Dev
Fractal journeys

Fractal journeys

Good code is a fractal: you observe the same qualities repeated at different levels of abstraction.

Fractal is about similar patterns recurring at progressively smaller scales. To me, good code is a fractal: you observe the same qualities repeated at different levels of abstraction.

This is not surprising. Good code is the one that is easy to understand, and the best mechanism we have to deal with complexity is building abstractions. These interchange complexity for an intelligible interface to us humans. But we still need to deal with that complexity they push down; to do that, we follow the same process all over: we build new abstractions that hide details and offer a higher-level mechanism to deal with those.

I am using abstraction to refer to everything: from a large subsystem to the last private method in some internal class. But how do you build those abstractions? Well, that’s the million-dollar question and the subject of countless books. In this post, I would like to focus on four qualities I consider essential when it comes to making code understandable:

  • Domain-Driven: speak the domain of the problem.
  • Encapsulation: expose crystal clear interfaces and hide details.
  • Cohesiveness: do one single thing from the point of view of their caller.
  • Symmetry: operate at the same level of abstraction.

Because this post is getting too, pardon me, abstract, I’ll clarify with some real-world code from Basecamp. In several places, the product offers an activity timeline. This timeline refreshes dynamically: it will update in real-time if someone does something while you are looking at it.

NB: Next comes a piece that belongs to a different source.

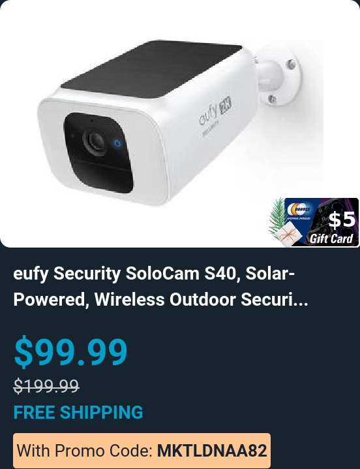Viewport: 360px width, 469px height.
Task: Click the 'Gift Card' text on badge
Action: [x=331, y=238]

At the domain level, when you perform actions in Basecamp, such as completing todos, creating documents, or posting comments, the system creates events, and those events are relayed to several destinations, such as the activity timeline or webhooks. Let’s have a look at the code:

First, we have the Event model, which includes a Relaying concern (I am just showing the relevant parts):

class Event < ApplicationRecord
  include Relaying
end

This concern adds an association relays and a hook to relay events asynchronously when they are created:

module Event::Relaying
  extend ActiveSupport::Concern

  included do
    after_create_commit :relay_later, if: :relaying?
    has_many :relays
  end

  def relay_later
    Event::RelayJob.perform_later(self)
  end

  def relay_now
    
  end
end

class Event::RelayJob < ApplicationJob
  def perform(event)
    event.relay_now
  end
end

So Event#relay_now is the method we are interested in. Notice that it speaks the domain language; it does one thing from the point of view of the job that invokes it; and that everything involved in relaying an event is hidden at this point. Let’s dig into that method:

module Event::Relaying
    def relay_now
        relay_to_or_revoke_from_timeline

        relay_to_webhooks_later
        relay_to_customer_tracking_later

        if recording
          relay_to_readers
          relay_to_appearants
          relay_to_recipients
          relay_to_schedule
        end
      end
end

This method orchestrates the invocations to a set of lower-level methods. They are all about relaying, so cohesiveness remains; they have clear names for the relay destinations based on the domain; details are still hidden; and they are symmetric: you don’t have to jump across levels of abstraction to understand what this method does.

That method #relay_to_or_revoke_from_timeline looks like the one we are looking for:

module Event::Relaying
  private
    def relay_to_or_revoke_from_timeline
      if bucket.timelined?
        ::Timeline::Relayer.new(self).relay
        ::Timeline::Revoker.new(self).revoke
      end
    end
end

Again, good domain-based names: it checks if a bucket is timelined and creates an object Timeline::Relayer to relay events to a timeline; notice the symmetry: there is a counterpart class to revoke events; the method is cohesive, it focuses on relays and timelines, and implementation details remain hidden. Let’s look into that class:

class Timeline::Relayer
  def initialize(event)
    @event = event
  end

  def relay
    if relaying?
      record
      broadcast
    end
  end

  private
    attr_reader :event
    delegate :bucket, to: :event

    def record
      bucket.record Relay.new(event: event), parent: timeline_recording, visible_to_clients: visible_to_clients?
    end

    def broadcast
      TimelineChannel.broadcast_event(event, to: recipients)
    end
end

This time the abstraction is a plain Ruby class, not a method, but we can observe the same traits. It exposes a public method #relay that hides its implementation details. Looking inside, we see it does two operations: record the relay in the database and broadcast it via Action Cable (this code was written years before Hotwire). Notice the symmetry: even when both operations are a single-line invocation, they are extracted out as higher-level methods.

Finally, we reach the low-level details. The method #record persists the relay in the database — relays are recordables for a recording, the seminal use case that originated Rails’ delegated types. And #broadcast is the method where the event is broadcasted to recipients, the one we were interested in when we started.

In this example, we could easily understand the relaying logic from the moment an event is created until it is pushed through the action cable channel. We could do that because there is only one thing to pay attention to on each jump: one responsibility and one level of abstraction, with names reflecting the problem we are reasoning about. Of course, what constitutes good code is subjective and involves many more concepts, but the ability to make these journeys with ease on non-trivial systems is the number one quality in the code I like.